▸ Given request
Rewrite the lines from the one with "Click the thin" up to and including the one with "pyautogui.click(x=324, y=124)", swapping "Select" for "Choose" and leaving everything else as it is. Return only those lines.

## START Material to process

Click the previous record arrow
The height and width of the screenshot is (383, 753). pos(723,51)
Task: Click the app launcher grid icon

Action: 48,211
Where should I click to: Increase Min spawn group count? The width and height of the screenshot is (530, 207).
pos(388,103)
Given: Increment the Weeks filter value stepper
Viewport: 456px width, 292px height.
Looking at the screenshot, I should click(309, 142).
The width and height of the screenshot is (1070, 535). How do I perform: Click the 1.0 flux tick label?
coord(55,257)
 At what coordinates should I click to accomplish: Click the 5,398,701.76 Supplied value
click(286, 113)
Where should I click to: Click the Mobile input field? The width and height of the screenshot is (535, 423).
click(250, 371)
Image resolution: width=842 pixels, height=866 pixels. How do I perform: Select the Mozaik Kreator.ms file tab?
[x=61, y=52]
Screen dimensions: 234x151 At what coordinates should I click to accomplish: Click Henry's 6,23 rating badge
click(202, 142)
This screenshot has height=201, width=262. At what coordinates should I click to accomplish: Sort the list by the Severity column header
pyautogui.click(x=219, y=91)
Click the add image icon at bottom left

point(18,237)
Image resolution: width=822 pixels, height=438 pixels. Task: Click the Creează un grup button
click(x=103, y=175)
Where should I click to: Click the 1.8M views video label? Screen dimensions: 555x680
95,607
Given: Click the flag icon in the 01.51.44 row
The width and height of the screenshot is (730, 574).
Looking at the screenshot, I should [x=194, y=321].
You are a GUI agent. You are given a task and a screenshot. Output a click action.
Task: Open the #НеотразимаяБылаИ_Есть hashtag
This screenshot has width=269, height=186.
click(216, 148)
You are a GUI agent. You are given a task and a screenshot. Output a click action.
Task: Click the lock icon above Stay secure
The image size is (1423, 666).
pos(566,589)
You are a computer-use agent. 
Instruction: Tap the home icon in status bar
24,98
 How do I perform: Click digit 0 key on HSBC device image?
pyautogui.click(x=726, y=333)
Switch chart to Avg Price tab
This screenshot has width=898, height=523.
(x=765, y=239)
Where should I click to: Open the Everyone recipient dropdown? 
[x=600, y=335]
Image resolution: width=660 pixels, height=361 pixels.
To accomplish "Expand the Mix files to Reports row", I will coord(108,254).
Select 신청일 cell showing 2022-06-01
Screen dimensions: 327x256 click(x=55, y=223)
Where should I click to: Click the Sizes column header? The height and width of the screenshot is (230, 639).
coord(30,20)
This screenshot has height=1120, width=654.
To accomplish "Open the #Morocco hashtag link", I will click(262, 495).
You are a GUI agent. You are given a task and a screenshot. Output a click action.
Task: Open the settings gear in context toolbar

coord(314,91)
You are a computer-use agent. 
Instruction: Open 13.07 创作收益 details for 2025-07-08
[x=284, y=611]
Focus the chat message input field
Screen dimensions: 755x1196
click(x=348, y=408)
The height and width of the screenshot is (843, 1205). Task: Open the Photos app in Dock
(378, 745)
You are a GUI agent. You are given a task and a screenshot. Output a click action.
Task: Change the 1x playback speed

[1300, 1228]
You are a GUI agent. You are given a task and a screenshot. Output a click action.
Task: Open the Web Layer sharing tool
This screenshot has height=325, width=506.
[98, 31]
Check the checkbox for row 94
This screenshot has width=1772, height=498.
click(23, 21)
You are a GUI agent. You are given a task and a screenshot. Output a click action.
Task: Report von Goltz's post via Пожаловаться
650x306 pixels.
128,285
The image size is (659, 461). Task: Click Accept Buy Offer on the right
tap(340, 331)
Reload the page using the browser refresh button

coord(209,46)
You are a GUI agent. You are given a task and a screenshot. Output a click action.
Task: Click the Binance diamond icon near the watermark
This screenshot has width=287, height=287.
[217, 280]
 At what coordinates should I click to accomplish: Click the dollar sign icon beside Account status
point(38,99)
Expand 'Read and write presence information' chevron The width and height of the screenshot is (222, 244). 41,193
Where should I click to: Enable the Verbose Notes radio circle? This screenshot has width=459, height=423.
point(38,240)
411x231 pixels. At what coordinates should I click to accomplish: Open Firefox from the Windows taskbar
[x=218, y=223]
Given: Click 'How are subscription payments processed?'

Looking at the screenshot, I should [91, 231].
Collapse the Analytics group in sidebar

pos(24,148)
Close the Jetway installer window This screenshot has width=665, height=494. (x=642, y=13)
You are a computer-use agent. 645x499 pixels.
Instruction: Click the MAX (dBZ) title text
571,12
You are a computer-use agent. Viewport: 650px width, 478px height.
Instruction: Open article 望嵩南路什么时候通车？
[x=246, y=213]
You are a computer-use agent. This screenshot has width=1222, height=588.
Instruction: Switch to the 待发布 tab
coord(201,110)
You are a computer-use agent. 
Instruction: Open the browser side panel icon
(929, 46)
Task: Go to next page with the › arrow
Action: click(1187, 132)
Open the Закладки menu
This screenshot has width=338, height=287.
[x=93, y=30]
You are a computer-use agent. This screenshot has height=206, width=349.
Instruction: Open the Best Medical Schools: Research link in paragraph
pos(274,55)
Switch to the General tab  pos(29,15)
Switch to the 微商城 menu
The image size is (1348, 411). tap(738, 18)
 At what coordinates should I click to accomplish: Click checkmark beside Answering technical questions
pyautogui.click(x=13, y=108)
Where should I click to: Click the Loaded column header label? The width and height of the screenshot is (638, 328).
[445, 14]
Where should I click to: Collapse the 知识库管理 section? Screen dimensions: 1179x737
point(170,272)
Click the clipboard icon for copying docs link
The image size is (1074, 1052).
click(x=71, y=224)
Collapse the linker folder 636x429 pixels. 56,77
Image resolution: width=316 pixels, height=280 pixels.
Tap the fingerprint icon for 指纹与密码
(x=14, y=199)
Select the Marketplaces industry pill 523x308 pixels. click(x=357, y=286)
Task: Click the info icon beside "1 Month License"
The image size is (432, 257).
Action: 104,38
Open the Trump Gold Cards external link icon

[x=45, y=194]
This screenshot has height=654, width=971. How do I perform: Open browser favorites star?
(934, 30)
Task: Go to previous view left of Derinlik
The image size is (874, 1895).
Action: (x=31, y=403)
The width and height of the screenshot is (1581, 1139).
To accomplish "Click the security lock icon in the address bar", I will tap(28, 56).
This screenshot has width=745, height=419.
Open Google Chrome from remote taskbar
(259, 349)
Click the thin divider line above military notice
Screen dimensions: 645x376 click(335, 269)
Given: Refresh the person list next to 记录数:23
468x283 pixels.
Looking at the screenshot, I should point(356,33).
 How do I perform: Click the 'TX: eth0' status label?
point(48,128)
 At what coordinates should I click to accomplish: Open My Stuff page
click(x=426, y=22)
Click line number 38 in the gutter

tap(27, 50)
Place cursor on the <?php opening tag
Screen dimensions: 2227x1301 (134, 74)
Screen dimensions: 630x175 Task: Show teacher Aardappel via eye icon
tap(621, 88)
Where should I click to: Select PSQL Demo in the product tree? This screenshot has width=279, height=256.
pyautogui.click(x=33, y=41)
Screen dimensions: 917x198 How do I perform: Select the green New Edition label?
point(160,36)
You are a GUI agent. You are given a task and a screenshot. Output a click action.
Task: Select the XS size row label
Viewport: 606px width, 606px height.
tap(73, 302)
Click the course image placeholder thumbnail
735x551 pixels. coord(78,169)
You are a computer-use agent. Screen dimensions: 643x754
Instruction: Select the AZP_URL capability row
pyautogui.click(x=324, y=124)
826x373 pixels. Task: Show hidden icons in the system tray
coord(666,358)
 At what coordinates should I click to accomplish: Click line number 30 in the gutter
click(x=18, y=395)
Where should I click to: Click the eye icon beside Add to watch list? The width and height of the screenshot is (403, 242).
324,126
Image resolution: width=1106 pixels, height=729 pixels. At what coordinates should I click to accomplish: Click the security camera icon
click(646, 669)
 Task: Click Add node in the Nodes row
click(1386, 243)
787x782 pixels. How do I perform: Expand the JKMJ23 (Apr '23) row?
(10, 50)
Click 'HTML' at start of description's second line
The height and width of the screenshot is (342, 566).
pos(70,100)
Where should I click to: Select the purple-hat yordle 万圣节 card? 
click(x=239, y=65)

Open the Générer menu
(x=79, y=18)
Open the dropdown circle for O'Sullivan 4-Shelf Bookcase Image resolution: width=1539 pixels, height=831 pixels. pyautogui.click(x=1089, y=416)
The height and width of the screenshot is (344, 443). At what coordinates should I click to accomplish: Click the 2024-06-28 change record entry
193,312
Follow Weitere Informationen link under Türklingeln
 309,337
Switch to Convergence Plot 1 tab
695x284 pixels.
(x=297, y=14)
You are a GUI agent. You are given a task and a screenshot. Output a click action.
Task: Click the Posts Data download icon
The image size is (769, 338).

## END Material to process

▸ Answer
Click the thin divider line above military notice
Screen dimensions: 645x376 click(335, 269)
Given: Refresh the person list next to 记录数:23
468x283 pixels.
Looking at the screenshot, I should point(356,33).
 How do I perform: Click the 'TX: eth0' status label?
point(48,128)
 At what coordinates should I click to accomplish: Open My Stuff page
click(x=426, y=22)
Click line number 38 in the gutter

tap(27, 50)
Place cursor on the <?php opening tag
Screen dimensions: 2227x1301 (134, 74)
Screen dimensions: 630x175 Task: Show teacher Aardappel via eye icon
tap(621, 88)
Where should I click to: Choose PSQL Demo in the product tree? This screenshot has width=279, height=256.
pyautogui.click(x=33, y=41)
Screen dimensions: 917x198 How do I perform: Choose the green New Edition label?
point(160,36)
You are a GUI agent. You are given a task and a screenshot. Output a click action.
Task: Choose the XS size row label
Viewport: 606px width, 606px height.
tap(73, 302)
Click the course image placeholder thumbnail
735x551 pixels. coord(78,169)
You are a computer-use agent. Screen dimensions: 643x754
Instruction: Choose the AZP_URL capability row
pyautogui.click(x=324, y=124)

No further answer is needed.